LONDON—Manufacturers and construction companies in the 17 countries that use the euro were more downbeat about their prospects in March, although consumers were slightly more upbeat.
The European Commission Thursday said its economic confidence indicator for the currency area fell to 94.4 from 94.5 in February, the first decline since December. That was driven by large declines in confidence in Germany, the Netherlands and Spain, although offset by pickups in Italy and France.
The weakening of confidence, albeit small, suggests that the euro-zone economy won't soon recover, having contracted in the final three months of last year.
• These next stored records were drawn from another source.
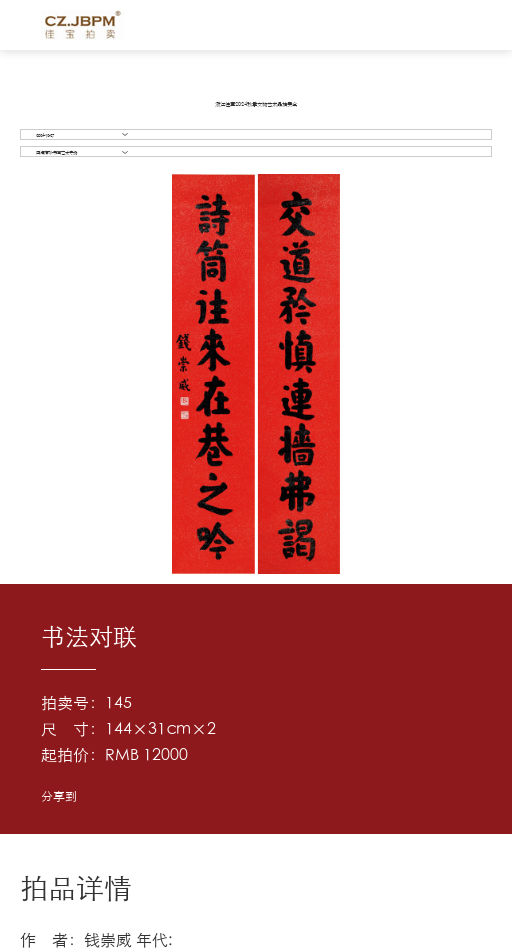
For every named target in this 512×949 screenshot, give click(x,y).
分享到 (59, 795)
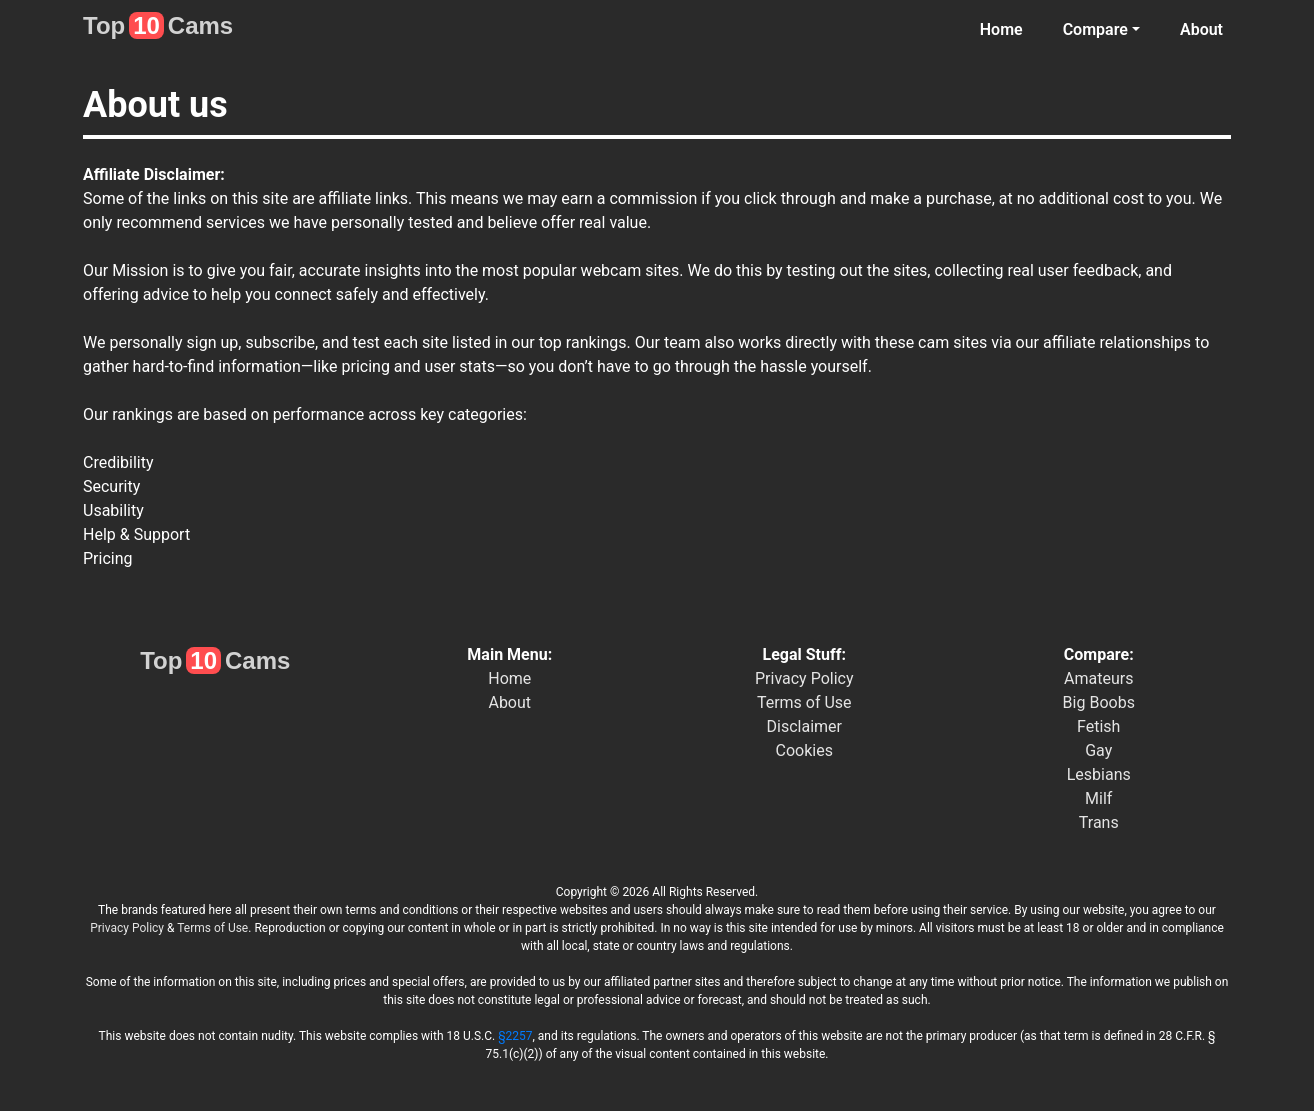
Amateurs (1098, 678)
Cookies (804, 750)
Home (1001, 29)
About (1201, 29)
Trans (1099, 822)
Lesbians (1099, 774)
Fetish (1098, 726)
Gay (1098, 750)
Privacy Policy (804, 678)
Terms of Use (804, 702)
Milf (1098, 798)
The Commission last month said it expected the currency area to experience a shallow recession but start to grow again later this year.
The Commission's measure of confidence among manufacturers fell to minus 7.2 from minus 5.7, despite a slight improvement in export orders.
"Confidence in industry worsened markedly," the Commission said. "Managers' assessment of their companies' past production and current level of order books deteriorated."
A separate measure of the conditions facing manufacturers—the Business Climate Index—also fell, to minus 0.30 from minus 0.16, its first drop since November.
Confidence among retailers and service providers strengthened, while confidence among construction companies weakened.
As indicated by a preliminary measure released last week, consumers became less pessimistic in March, with the Commission's headline measure rising to minus 19.1 from minus 20.3 in February.
The decline in pessimism was driven by a less gloomy assessment of the outlook for the economy and the jobs market.